-- Begin Excerpt provided --
Reputation: 8818
Consider the following mock example:
library(foreach)
library(doParallel)
cl <- makeCluster(3)
registerDoParallel(cl)
pdf("mypdf.pdf", width = 8, height = 8)
layout(matrix(c(1,2,3,4), nrow=2, byrow=TRUE), heights = c(1,1))
result <- foreach(i=1:10000) %dopar% {
if(i %in% c(5,10,15,20)) {plot(i)}
i + 2
}
dev.off()
This is what I am trying to do: for i
in 1:10000
, I want to return i+2
. And, if i
is equal to 5, 10, 15, 20, I want to plot the point i
to a pdf. I want all the plots (4 plots) to be in the same pdf.
With a simple for
loop, this works. However, with parallel computing, it doesn't seem to work.
Any ideas?
Thanks!
Upvotes: 2
Views: 1938
Reputation: 19667
Keep in mind that the cluster workers are completely separate R sessions executing in different processes. Your code works with a for loop because it executes within by a single process. With a foreach loop, you're only setting up the PDF graphics device driver in the master process while doing the plotting in the workers. Instead, you need to do something like this:
result <- foreach(i=1:10000) %dopar% {
if(i %in% c(5,10,15,20)) {
pdf(sprintf('task_%03d.pdf', i))
plot(i)
dev.off()
}
i + 2
}
Of course, this creates four separate plot files. If you want to merge them, you'll have to find a tool to do that and call it from the master either in the combine function or after the foreach loop exits. You may wish to create the plot files in a different format and convert the merged file to a PDF.
Upvotes: 4
-- End Excerpt provided --
-- Begin Raw data --
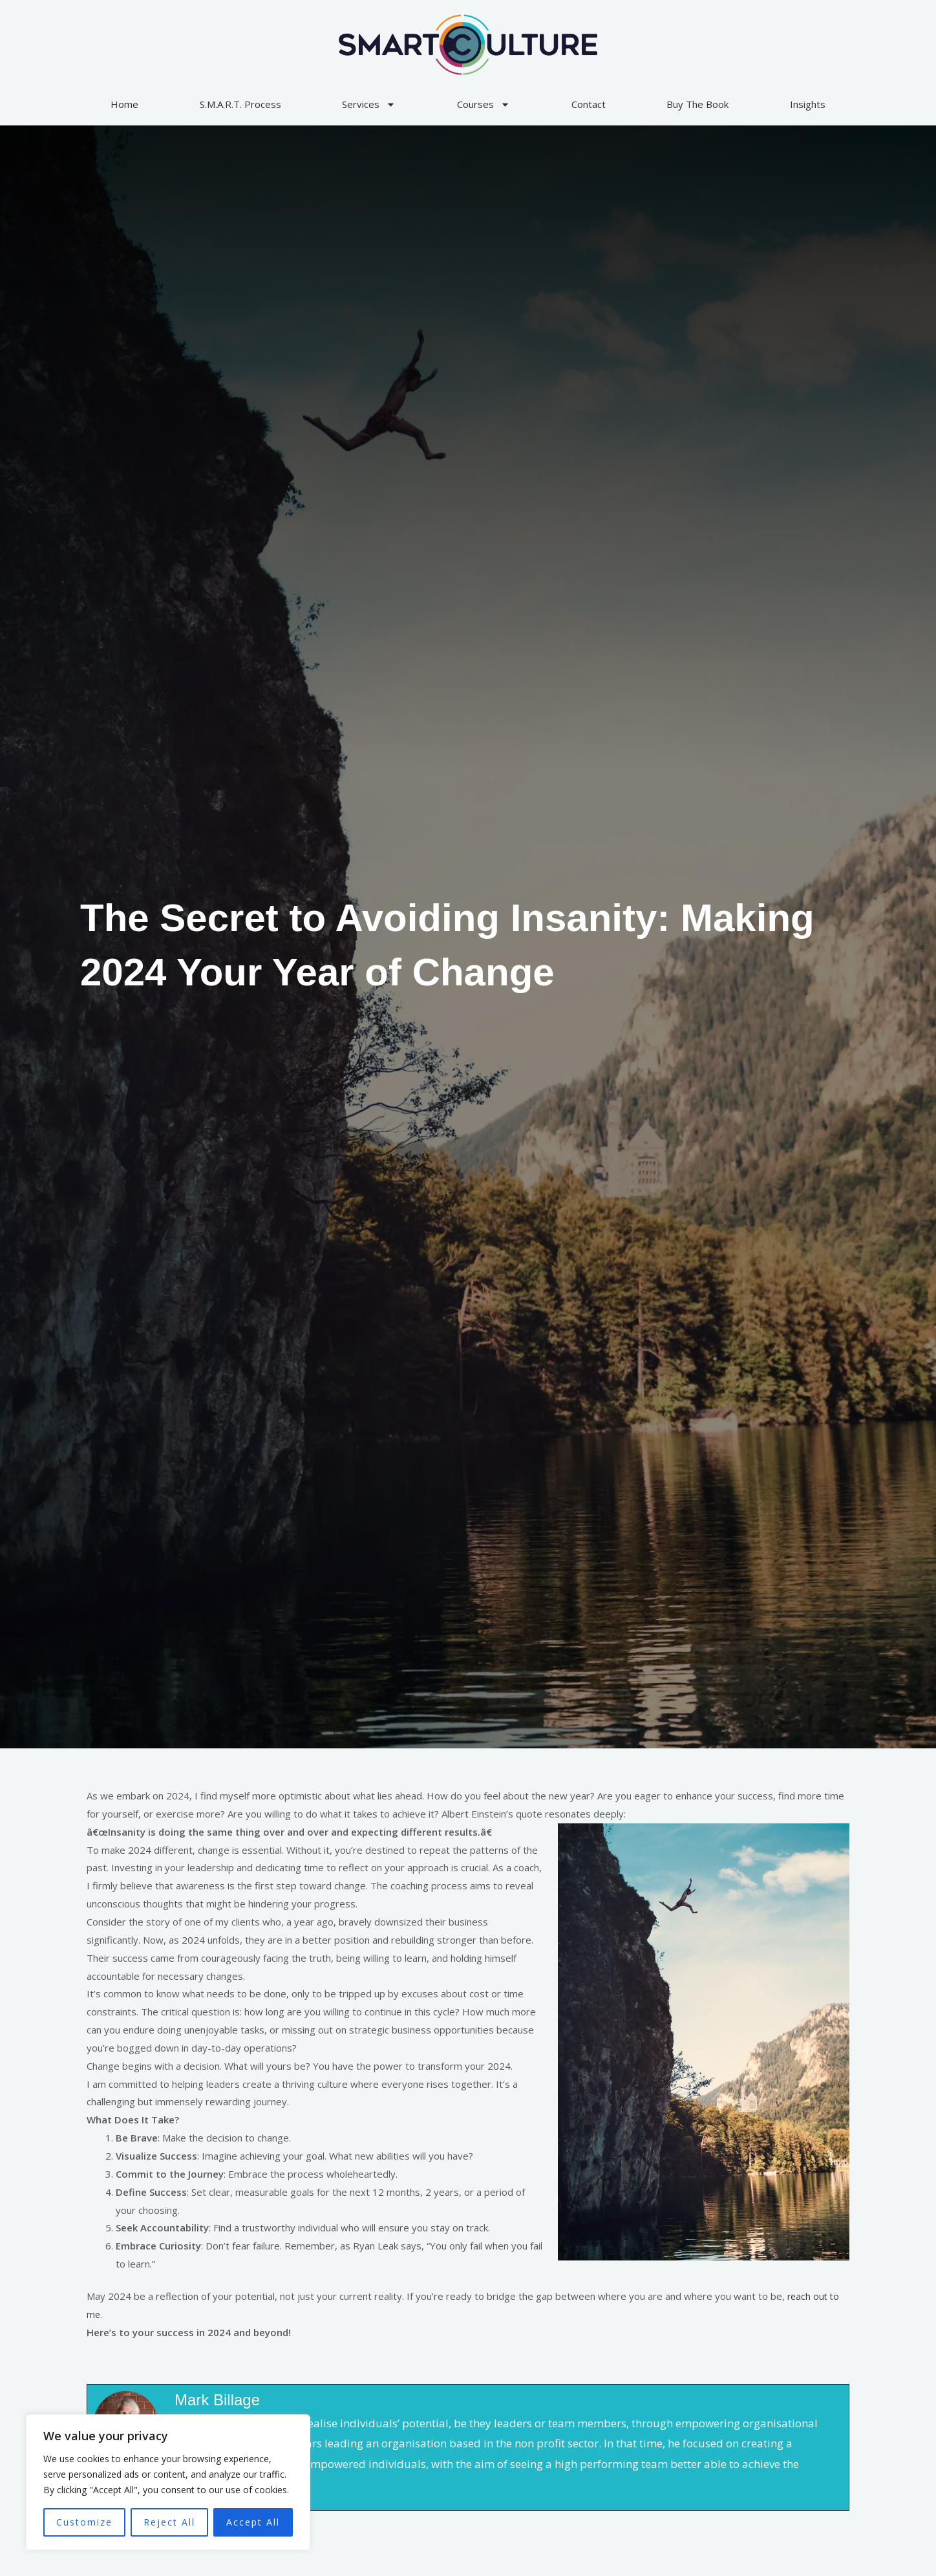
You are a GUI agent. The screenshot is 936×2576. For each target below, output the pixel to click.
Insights (807, 104)
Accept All (253, 2522)
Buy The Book (697, 104)
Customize (84, 2522)
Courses (483, 104)
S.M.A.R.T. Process (240, 104)
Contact (588, 104)
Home (124, 104)
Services (369, 104)
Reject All (169, 2522)
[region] (168, 2482)
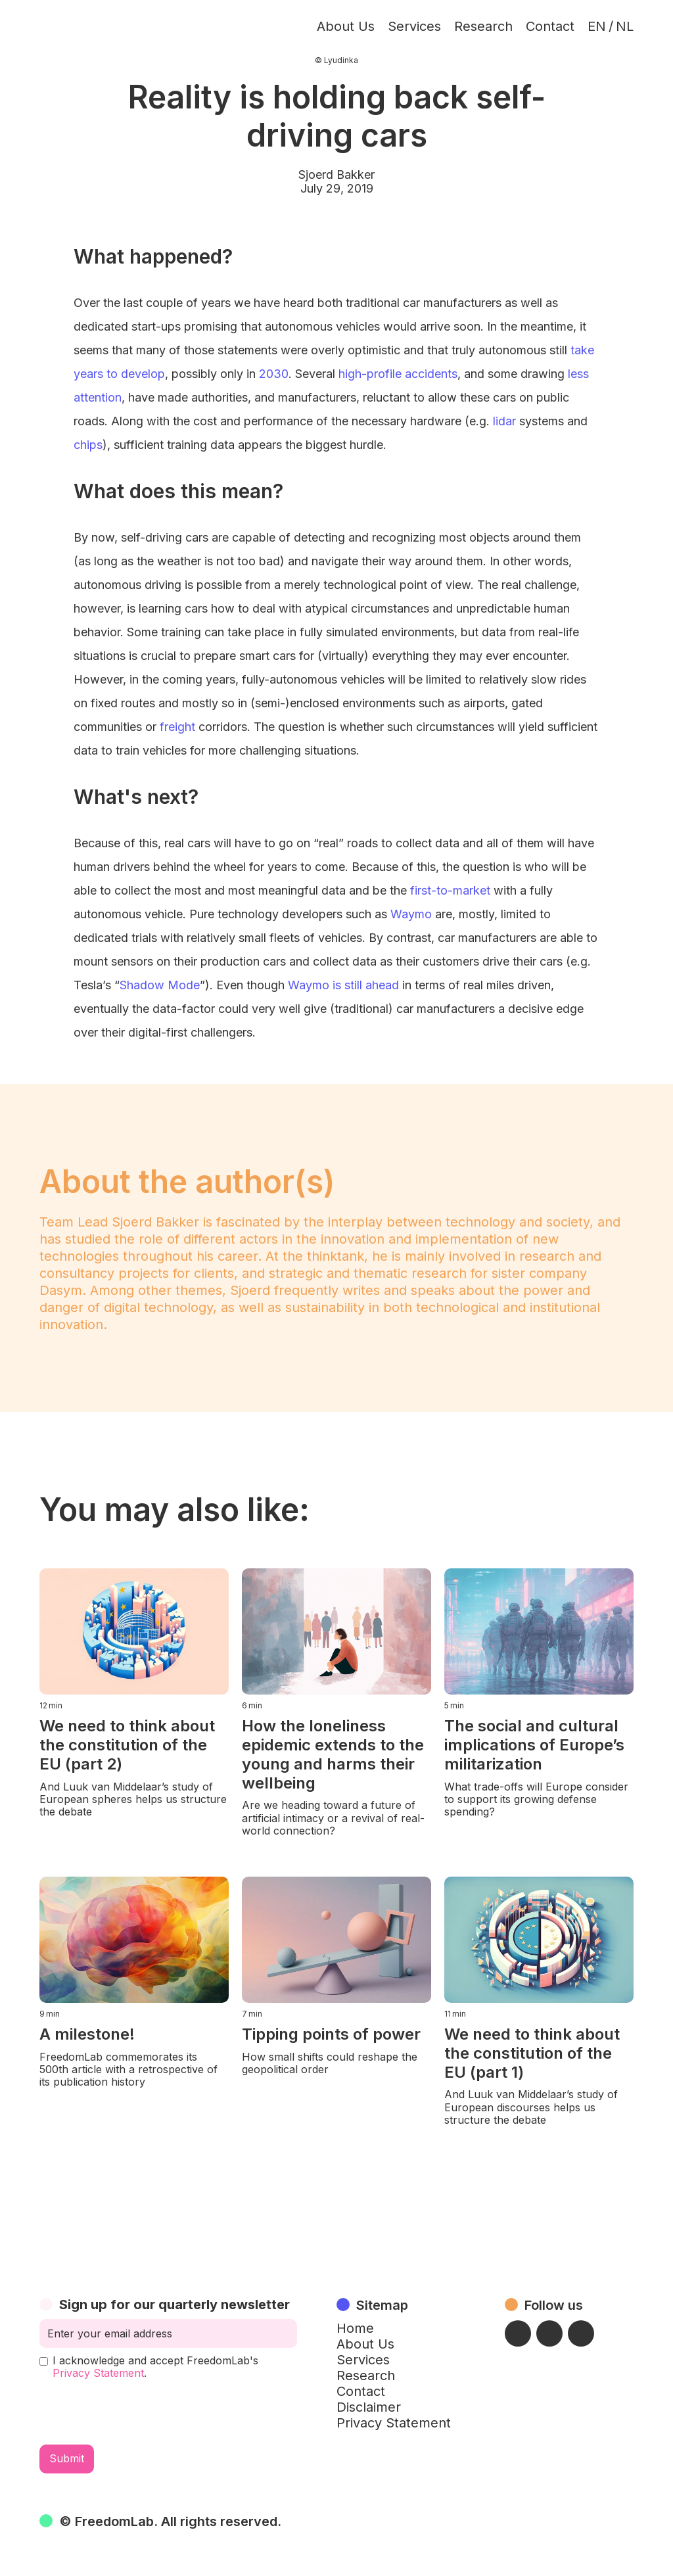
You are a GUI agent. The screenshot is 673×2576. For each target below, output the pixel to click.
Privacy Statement (98, 2372)
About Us (346, 26)
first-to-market (450, 890)
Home (355, 2328)
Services (414, 26)
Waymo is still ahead (343, 985)
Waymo (411, 914)
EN (597, 26)
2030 (274, 374)
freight (177, 727)
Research (483, 26)
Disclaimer (368, 2407)
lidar (504, 421)
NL (625, 26)
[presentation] (139, 2412)
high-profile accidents (397, 374)
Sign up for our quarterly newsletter (174, 2304)
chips (88, 445)
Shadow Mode (160, 985)
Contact (550, 26)
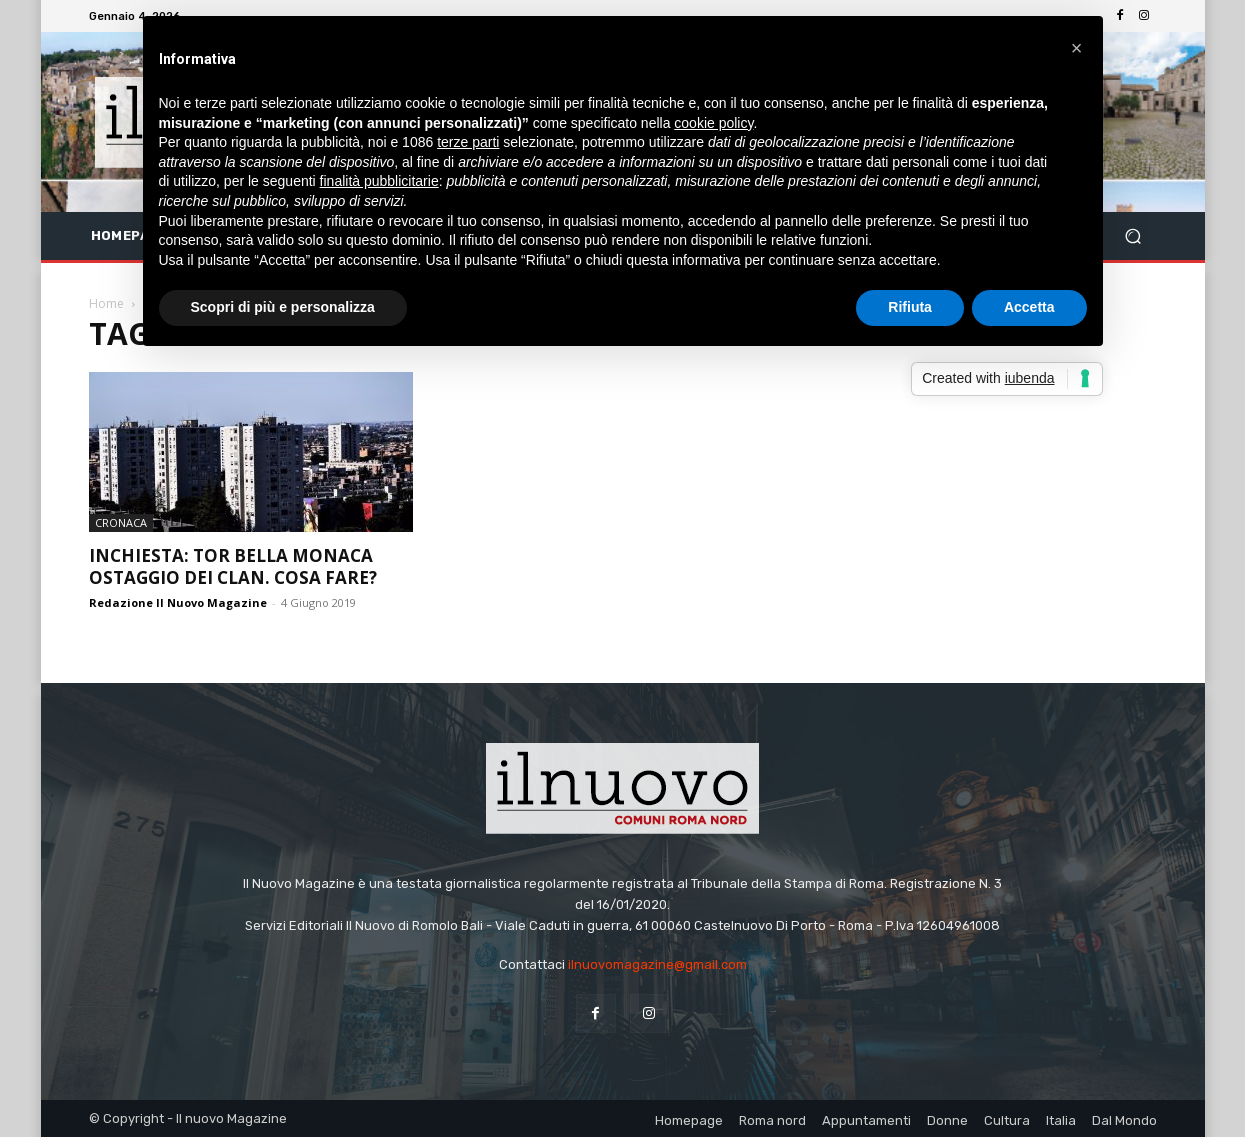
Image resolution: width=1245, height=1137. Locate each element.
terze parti (468, 142)
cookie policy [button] (713, 123)
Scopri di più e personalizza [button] (283, 307)
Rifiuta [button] (910, 307)
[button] (1133, 236)
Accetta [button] (1029, 307)
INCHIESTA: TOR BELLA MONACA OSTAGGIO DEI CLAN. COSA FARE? (233, 566)
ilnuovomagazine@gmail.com (657, 964)
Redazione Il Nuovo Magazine (178, 602)
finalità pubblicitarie (379, 181)
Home (106, 303)
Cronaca (121, 522)
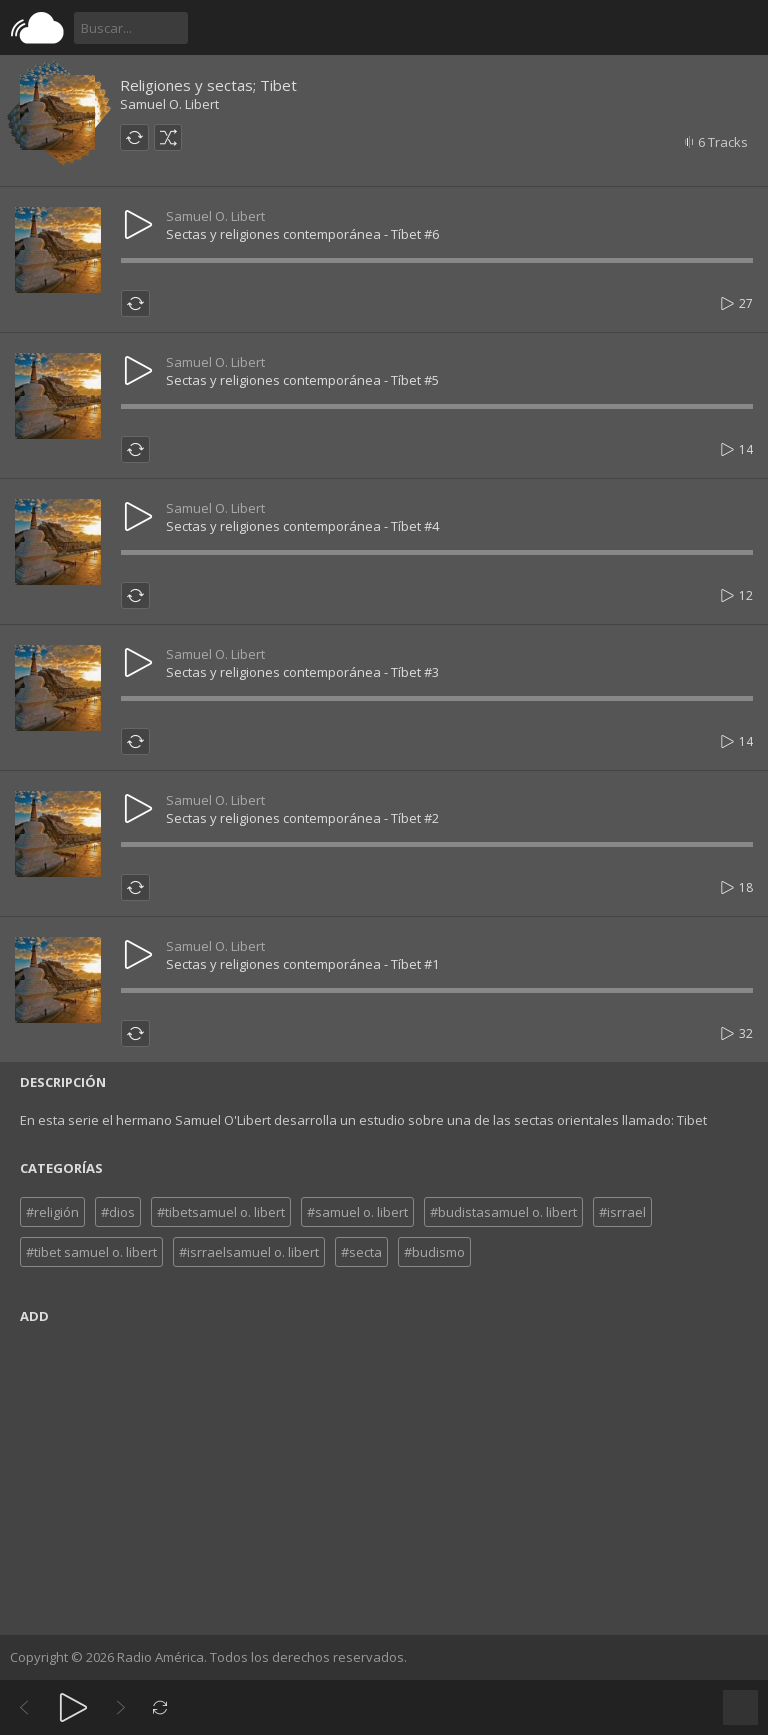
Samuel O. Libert (169, 104)
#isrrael (622, 1212)
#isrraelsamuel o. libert (249, 1252)
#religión (52, 1212)
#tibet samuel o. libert (91, 1252)
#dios (118, 1212)
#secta (361, 1252)
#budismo (434, 1252)
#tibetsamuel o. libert (221, 1212)
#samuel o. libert (357, 1212)
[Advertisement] (384, 1475)
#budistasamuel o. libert (503, 1212)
-- End Raw data --
Given exercise: Copy out the part of the forum thread on parallel plotting that starts with "Reputation: 8818" and goes on through "heights = c(1,1))".

Final result:
Reputation: 8818
Consider the following mock example:
library(foreach)
library(doParallel)
cl <- makeCluster(3)
registerDoParallel(cl)
pdf("mypdf.pdf", width = 8, height = 8)
layout(matrix(c(1,2,3,4), nrow=2, byrow=TRUE), heights = c(1,1))